Malattie delle bestie

 La peggior disgrazia che potesse capitare ad una vacca  era di fare una scorpacciata di trifoglio o di erba medica giovane. Allora, il cibo ingerito poteva sviluppare schiuma, ostruire l’esofago  e impedire all’animale la regolare eruttazione del gas ruminale, (prodotto normalmente nella misura di qualche metro cubo al giorno).  In poco tempo l’addome della vacca “si gonfiava”, letteralmente, e il fenomeno era evidentissimo. Sarebbe morta rapidamente se non si fosse intervenuti per far riprendere  l’uscita del gas dalla bocca. C’erano diversi possibili rimedi da tentare.  Si metteva, innanzitutto,  l’animale con le zampe anteriori su un rialzo, per fare in modo che la valvola dell’esofago si trovasse al di sopra del livello del liquido.  Se non si otteneva nessun risultato si tentava facendo ingerire alla bestia  litri e litri di latte, per abbassare la schiuma.
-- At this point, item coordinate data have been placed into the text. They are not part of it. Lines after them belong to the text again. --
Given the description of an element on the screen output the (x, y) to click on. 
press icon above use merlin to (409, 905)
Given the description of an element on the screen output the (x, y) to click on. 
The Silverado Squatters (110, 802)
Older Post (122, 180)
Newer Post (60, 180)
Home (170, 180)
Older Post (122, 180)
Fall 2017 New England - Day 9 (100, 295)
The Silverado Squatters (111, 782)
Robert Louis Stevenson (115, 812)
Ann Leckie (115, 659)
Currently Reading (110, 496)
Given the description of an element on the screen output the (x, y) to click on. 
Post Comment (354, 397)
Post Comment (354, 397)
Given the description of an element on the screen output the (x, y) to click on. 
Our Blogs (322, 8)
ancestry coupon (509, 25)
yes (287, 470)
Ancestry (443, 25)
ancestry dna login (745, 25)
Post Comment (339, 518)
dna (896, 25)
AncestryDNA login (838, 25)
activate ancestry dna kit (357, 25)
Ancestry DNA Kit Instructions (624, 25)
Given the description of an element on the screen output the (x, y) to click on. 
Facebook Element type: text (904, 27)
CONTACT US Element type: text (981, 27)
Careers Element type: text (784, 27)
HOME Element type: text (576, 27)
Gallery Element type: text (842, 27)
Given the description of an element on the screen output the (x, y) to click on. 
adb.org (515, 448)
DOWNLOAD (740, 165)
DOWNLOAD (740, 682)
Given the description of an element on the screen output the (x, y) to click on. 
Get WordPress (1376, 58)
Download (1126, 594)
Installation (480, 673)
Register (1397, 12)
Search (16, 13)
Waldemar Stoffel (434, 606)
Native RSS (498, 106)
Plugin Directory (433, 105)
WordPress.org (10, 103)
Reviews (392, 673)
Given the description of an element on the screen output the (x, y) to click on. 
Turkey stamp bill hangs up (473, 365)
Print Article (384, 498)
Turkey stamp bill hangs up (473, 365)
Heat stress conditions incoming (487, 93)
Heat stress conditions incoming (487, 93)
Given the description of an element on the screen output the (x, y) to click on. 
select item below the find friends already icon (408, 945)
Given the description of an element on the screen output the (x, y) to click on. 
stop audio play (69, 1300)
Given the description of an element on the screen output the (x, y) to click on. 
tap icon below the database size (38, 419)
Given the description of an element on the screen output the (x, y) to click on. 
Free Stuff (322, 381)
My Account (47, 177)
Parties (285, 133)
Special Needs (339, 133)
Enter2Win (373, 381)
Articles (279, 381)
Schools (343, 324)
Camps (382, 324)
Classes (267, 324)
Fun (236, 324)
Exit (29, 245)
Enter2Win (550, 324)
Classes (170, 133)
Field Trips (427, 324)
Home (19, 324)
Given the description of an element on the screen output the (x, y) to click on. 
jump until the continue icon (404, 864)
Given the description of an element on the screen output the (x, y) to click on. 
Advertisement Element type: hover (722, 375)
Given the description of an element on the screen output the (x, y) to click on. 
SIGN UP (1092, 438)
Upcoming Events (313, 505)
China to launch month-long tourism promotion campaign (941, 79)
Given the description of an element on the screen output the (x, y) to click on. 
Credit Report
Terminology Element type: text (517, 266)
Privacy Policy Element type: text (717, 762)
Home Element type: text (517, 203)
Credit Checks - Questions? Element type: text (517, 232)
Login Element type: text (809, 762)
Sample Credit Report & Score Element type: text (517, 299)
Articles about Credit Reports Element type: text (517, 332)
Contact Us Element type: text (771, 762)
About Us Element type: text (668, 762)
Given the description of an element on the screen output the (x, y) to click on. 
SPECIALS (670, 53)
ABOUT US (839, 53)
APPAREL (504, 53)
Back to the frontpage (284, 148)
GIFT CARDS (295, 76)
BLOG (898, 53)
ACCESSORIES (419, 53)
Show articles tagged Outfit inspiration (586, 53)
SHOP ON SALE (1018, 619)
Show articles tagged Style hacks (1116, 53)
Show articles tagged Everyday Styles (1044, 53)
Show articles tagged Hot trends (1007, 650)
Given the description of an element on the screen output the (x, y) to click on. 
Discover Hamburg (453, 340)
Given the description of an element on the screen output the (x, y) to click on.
L’estremo rimedio era “il trequarti”, un pugnale con il fodero aperto in  punta. Si piantava, fodero e pugnale insieme,  in un punto preciso, nella fossa del fianco, poi si sfilava, lasciando inserito il fodero, che faceva così da valvola di sfiato. Una vacca “forata” generalmente sopravviveva, ma la sua capacità digestiva era ridotta, e così pure la sua produzione di latte.  Il suo valore crollava. 

 L’altro grande nemico delle vacche era la mastite. Per curarla si facevano praticare dei massaggi da una donna che avesse “la mano”, cioè che, alla nascita, avesse ricevuto della neve nel palmo della mano. Ho conosciuto una di queste donne e devo dire che effettivamente le sue mani sono bollenti in qualunque stagione dell’anno.